"Industry Standard" An Example Why Requirements Matter

As a commissioning company, GMC Cx is focused on quality, defined as meeting the owner’s expectations. Before designing a space we focus on capturing and recording the Owner's Requirements. Without these requirements and expectations, quality is left undefined. This unknown puts commissioning agents in a tough spot because an undefined quality is very hard to measure, verify and enforce.

Recently, we were called back out to a project site after occupancy to investigate a noise issue in a conference room. We were asked to determine the cause and propose a solution.

The conference room is served by a single zone, split system heat pump fan coil supplying 1800 CFM of conditioned air through 5 supply diffusers at 360 CFM each and 3 return diffusers at 500 - 585 CFM each. The fan coil is located on the second floor behind a full height wall and the air is ducted down through 14” ducts to the room diffusers. Supply diffusers are steel lay-in 4 way throw with a perforated face.

There were no acoustical design issues with the airflow, ducting or unit location.
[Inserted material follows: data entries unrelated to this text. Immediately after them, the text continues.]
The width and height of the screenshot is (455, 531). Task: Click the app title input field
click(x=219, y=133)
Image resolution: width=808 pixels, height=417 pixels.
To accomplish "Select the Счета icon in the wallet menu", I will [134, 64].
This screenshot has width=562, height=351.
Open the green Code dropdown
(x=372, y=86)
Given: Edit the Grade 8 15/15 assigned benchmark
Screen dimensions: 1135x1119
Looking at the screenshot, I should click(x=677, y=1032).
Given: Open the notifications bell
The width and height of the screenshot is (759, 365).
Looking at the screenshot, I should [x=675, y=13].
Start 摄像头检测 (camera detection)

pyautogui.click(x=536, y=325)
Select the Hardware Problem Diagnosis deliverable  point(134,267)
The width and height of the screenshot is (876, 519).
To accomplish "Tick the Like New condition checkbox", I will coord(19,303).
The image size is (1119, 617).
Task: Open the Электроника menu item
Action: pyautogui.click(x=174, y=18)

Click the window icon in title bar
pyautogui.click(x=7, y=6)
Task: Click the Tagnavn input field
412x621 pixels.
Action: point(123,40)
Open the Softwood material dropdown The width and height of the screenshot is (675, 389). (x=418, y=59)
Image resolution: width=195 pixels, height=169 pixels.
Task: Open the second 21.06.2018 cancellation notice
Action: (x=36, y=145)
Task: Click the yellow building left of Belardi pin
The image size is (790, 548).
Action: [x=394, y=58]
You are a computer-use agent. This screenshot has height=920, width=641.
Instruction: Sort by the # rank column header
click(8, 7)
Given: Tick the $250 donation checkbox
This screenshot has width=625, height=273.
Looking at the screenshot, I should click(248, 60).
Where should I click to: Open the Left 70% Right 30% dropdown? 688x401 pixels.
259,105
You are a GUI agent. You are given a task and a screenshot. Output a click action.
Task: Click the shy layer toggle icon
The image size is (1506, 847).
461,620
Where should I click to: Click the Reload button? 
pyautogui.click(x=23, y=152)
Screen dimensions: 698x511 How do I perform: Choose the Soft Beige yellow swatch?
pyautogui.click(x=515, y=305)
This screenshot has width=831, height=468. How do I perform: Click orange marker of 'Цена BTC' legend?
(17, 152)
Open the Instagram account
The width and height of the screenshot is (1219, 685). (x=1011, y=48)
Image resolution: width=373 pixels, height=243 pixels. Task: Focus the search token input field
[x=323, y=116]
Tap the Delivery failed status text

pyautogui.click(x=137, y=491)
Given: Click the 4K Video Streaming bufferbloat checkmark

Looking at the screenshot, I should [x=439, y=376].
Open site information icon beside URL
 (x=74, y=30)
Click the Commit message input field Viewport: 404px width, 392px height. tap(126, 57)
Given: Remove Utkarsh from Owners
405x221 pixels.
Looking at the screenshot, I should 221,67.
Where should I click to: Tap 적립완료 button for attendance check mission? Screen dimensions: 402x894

However, for HVAC noise sensitive spaces, such as conference rooms, it is recommended to use low NC (low noise criteria) plaque style diffusers with no perforated face. The steel perforated neck-mounted curved blade deflector ceiling diffusers are designed for longer throws, but not low noise. Curved blade deflectors and perforated faces often generate airflow noise.

We measured significant airflow noise (55 dBA) being generated by the diffusers and possibly the ductwork. High sound pressures in the 500 Hz to 2 kHz range indicate airflow noise. There was no indication of fan, compressor or vibration related noise. After reviewing the building construction drawings, TAB report and visiting the site we had identified a few small impact options to reduce HVAC sound and noise. This included replacing the diffusers to low NC type and verifying straight run and properly stretched and supported ductwork a minimum of 3 duct diameters perpendicular to the diffuser.

Original 4-way throw diffuser with perforated face (Left) compared to the new plaque style diffuser (Right)

After applying the suggested fix the sounds levels were reduced by 13 dBA to a more acceptable 42 dBA while the fan coil was running.

Unfortunately I can not call this a success. Since we were not able to capture the Owner's Requirements before the project began, we were not able to enforce any sound level requirements during design, construction, testing or turnover.

Had we known that the owner expected a quieter conference room than "industry standard" we could have indicated the correct style diffuser during design, saving time, money and resources.

Requirements matter because if you do not define them, you can not enforce them. Without requirements there is no basis for quality. Quality then just becomes someone else's definition of "industry standard".

Many owners would not know what diffuser type to specify. It is a very detailed question. However, with the right guidance, a simple NC or dBA requirement specified as 35 or 40 dBA in sound sensitive spaces such as conference rooms could have been recorded. This specification gives the designers and engineers clear direction; clearing the path to a well defined, quality product.